··· Task material

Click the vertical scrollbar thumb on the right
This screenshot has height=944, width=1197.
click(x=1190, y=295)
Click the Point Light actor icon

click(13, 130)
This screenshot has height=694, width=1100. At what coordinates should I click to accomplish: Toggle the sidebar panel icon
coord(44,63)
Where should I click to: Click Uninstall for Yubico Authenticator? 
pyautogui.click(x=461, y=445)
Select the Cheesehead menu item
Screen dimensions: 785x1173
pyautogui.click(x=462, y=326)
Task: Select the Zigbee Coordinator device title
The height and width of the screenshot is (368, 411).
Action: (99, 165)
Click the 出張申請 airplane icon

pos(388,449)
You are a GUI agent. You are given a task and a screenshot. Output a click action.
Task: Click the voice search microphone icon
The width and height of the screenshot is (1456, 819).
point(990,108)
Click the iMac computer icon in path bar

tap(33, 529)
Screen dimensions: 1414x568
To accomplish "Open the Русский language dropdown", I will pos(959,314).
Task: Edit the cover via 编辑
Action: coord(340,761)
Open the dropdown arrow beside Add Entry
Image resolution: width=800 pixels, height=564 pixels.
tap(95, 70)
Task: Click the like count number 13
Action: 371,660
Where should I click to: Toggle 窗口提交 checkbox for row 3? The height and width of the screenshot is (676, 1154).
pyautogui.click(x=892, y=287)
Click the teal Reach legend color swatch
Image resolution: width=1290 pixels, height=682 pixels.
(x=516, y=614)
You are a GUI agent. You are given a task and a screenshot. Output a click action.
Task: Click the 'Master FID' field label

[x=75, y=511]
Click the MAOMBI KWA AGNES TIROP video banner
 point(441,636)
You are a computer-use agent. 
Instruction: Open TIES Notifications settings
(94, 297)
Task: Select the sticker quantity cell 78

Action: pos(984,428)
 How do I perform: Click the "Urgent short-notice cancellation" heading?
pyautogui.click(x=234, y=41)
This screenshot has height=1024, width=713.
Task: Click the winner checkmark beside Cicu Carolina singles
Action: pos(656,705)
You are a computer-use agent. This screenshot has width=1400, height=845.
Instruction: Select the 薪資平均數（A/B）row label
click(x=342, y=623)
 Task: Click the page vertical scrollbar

······

■ Set exercise
Gather every line in the listing above that contains the string "screenshot", and copy each one out in full.

■ Result for this task
This screenshot has height=944, width=1197.
This screenshot has height=694, width=1100. At what coordinates should I click to accomplish: Toggle the sidebar panel icon
The height and width of the screenshot is (368, 411).
You are a GUI agent. You are given a task and a screenshot. Output a click action.
The width and height of the screenshot is (1456, 819).
Where should I click to: Toggle 窗口提交 checkbox for row 3? The height and width of the screenshot is (676, 1154).
You are a GUI agent. You are given a task and a screenshot. Output a click action.
This screenshot has height=1024, width=713.
You are a computer-use agent. This screenshot has width=1400, height=845.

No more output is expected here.